What the exercise asks: Could you convert the data, starting at the line containing "You are a GUI" and ending at the end of the data, into a Markdown table with the columns Row and Data line, skipping blank lines and leaving the pictures out?

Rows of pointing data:
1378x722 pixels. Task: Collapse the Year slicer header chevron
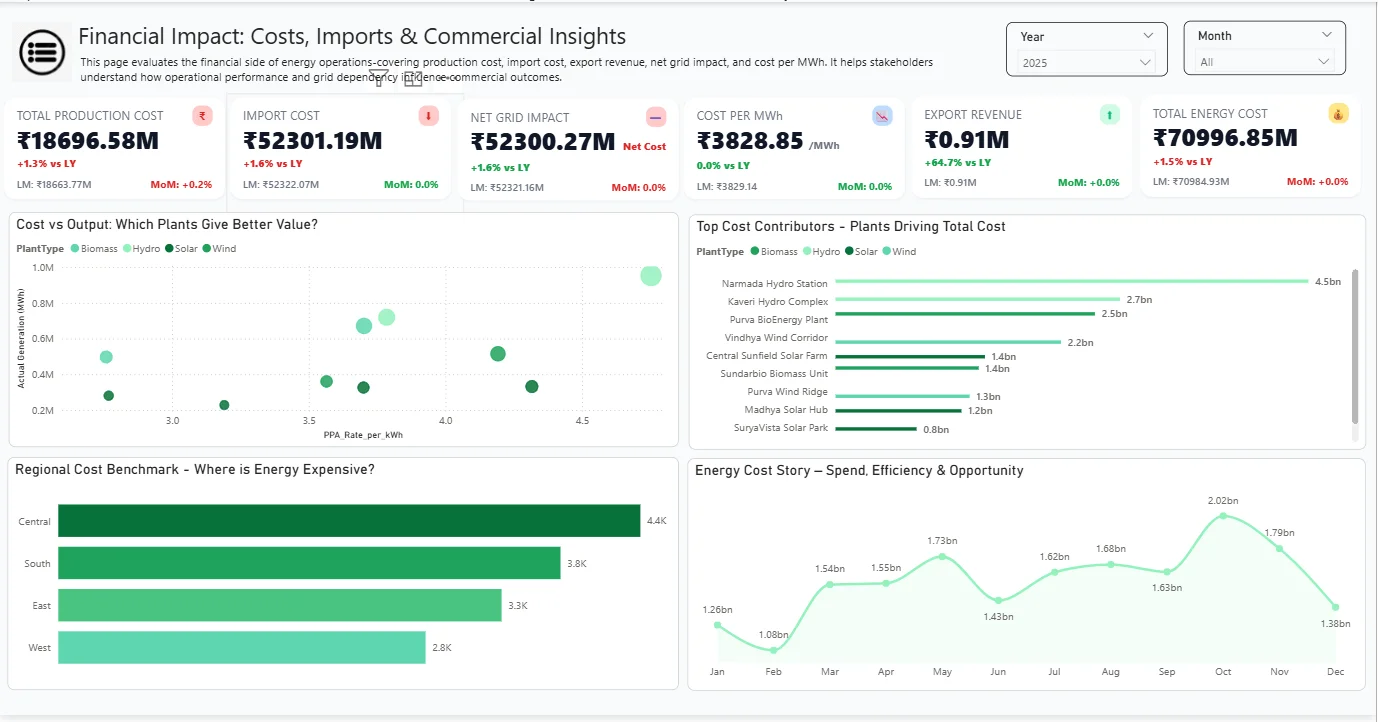[1147, 36]
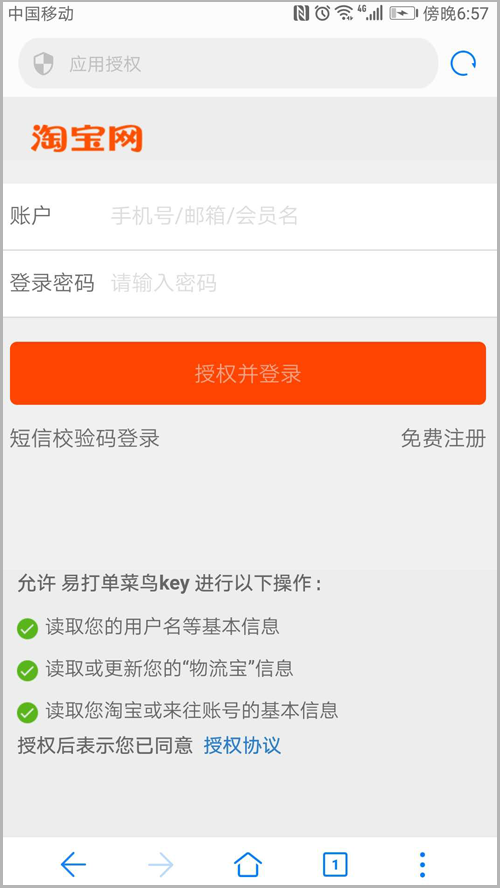Click the checkmark beside 读取或更新您的物流宝信息
This screenshot has width=500, height=889.
click(x=27, y=671)
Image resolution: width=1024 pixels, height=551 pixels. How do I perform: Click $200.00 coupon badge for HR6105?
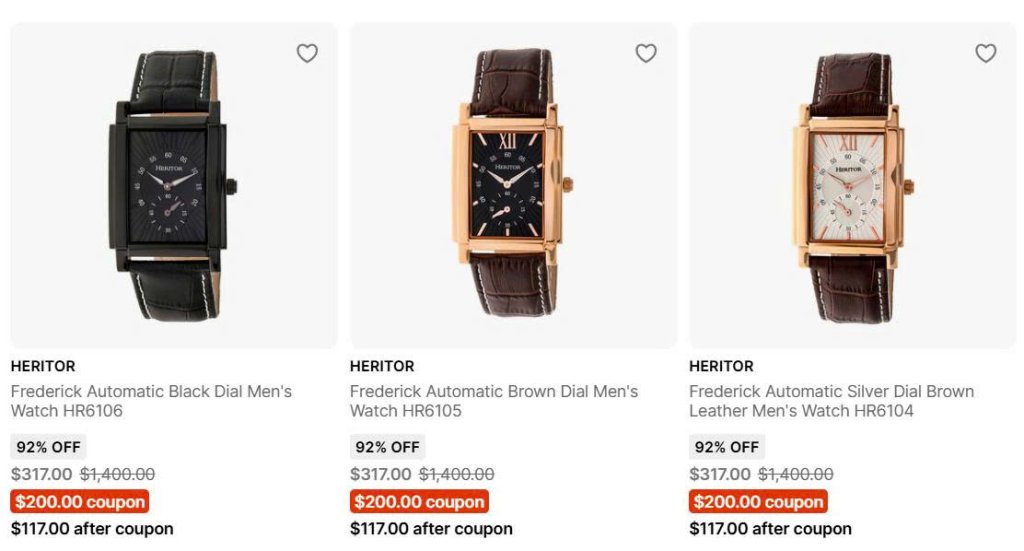[x=419, y=502]
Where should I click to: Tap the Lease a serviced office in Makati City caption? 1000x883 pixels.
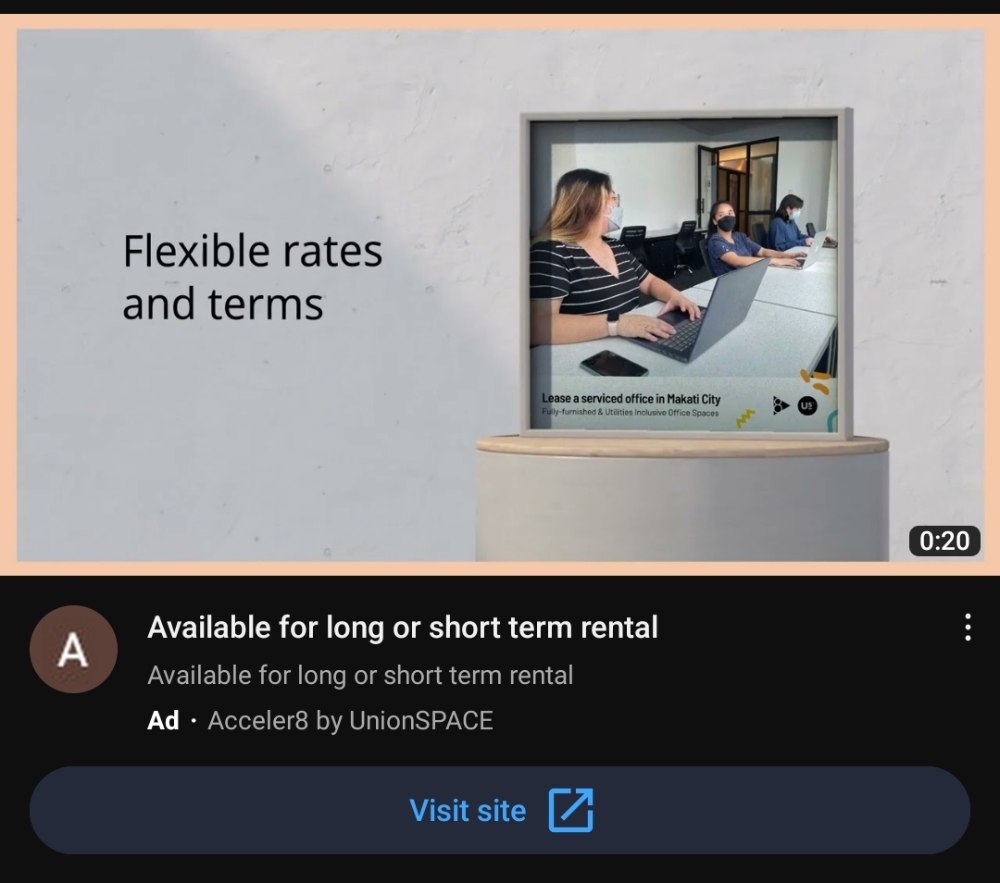pyautogui.click(x=631, y=398)
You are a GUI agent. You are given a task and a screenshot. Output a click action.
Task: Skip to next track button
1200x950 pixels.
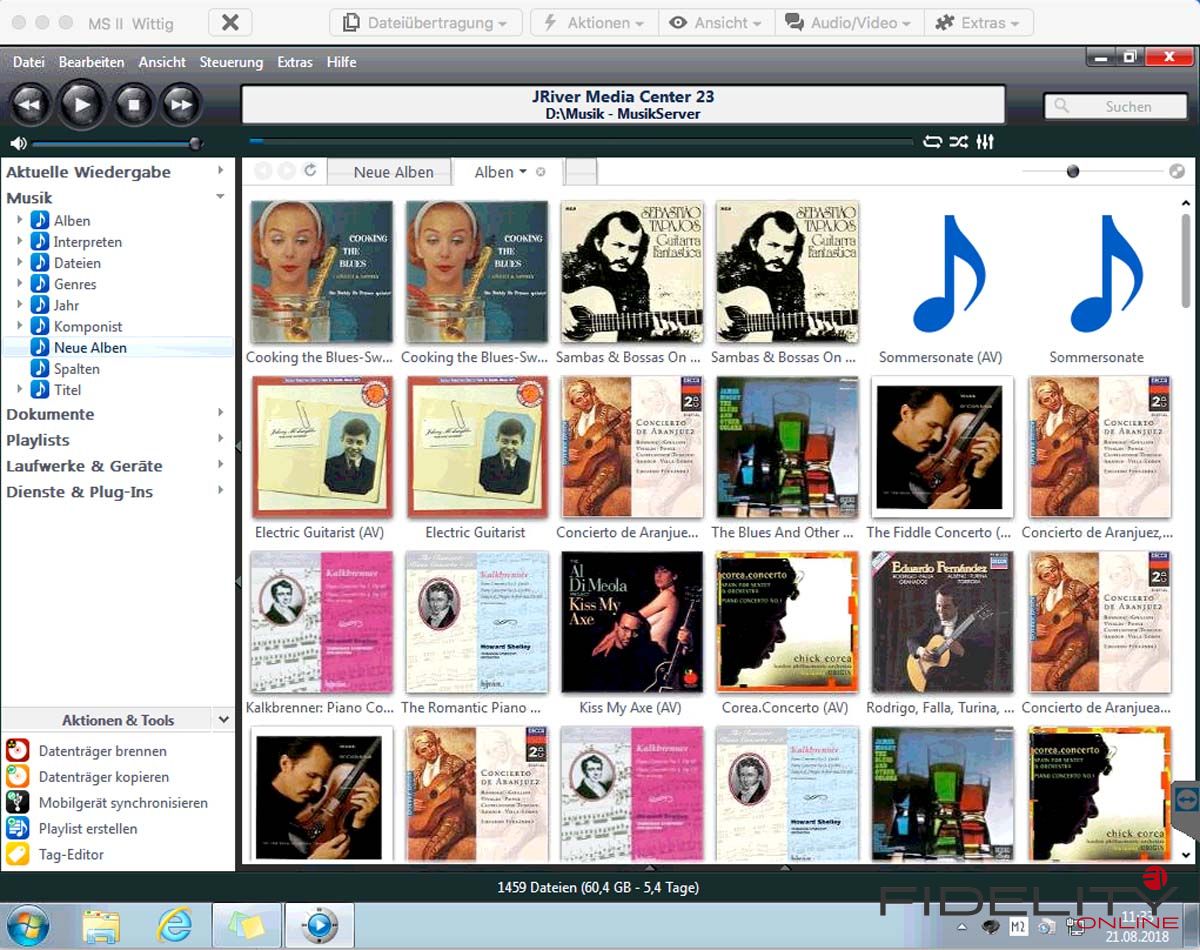tap(180, 104)
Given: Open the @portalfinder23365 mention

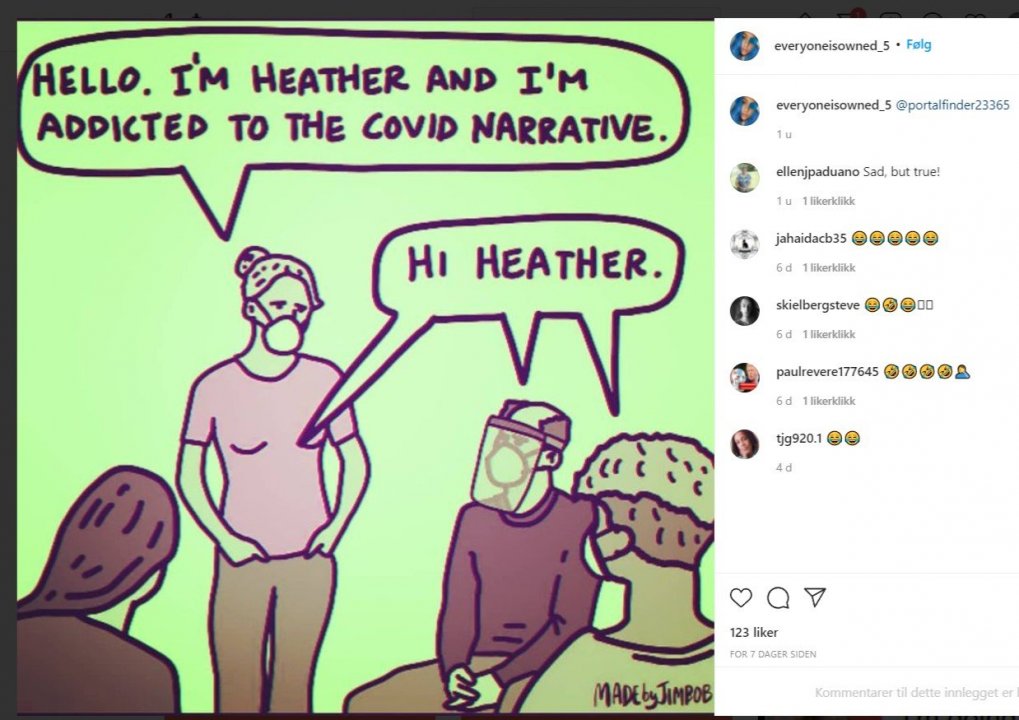Looking at the screenshot, I should coord(953,105).
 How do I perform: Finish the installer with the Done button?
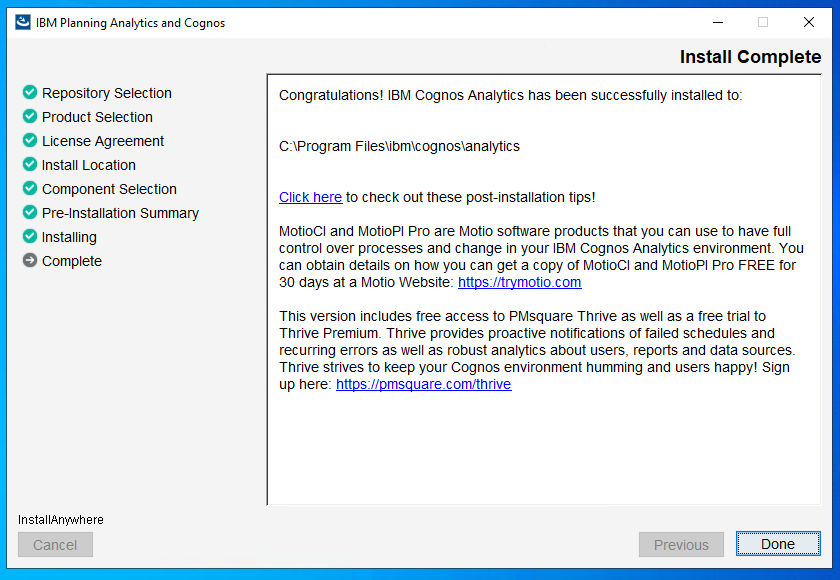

Correct output:
| Row | Data line |
|---|---|
| 1 | You are a GUI agent. You are given a task and a screenshot. Output a click action. |
| 2 | Task: Skip to next track button |
| 3 | 1200x950 pixels. |
| 4 | tap(180, 104) |
| 5 | Given: Open the @portalfinder23365 mention |
| 6 | Looking at the screenshot, I should coord(953,105). |
| 7 |  How do I perform: Finish the installer with the Done button? |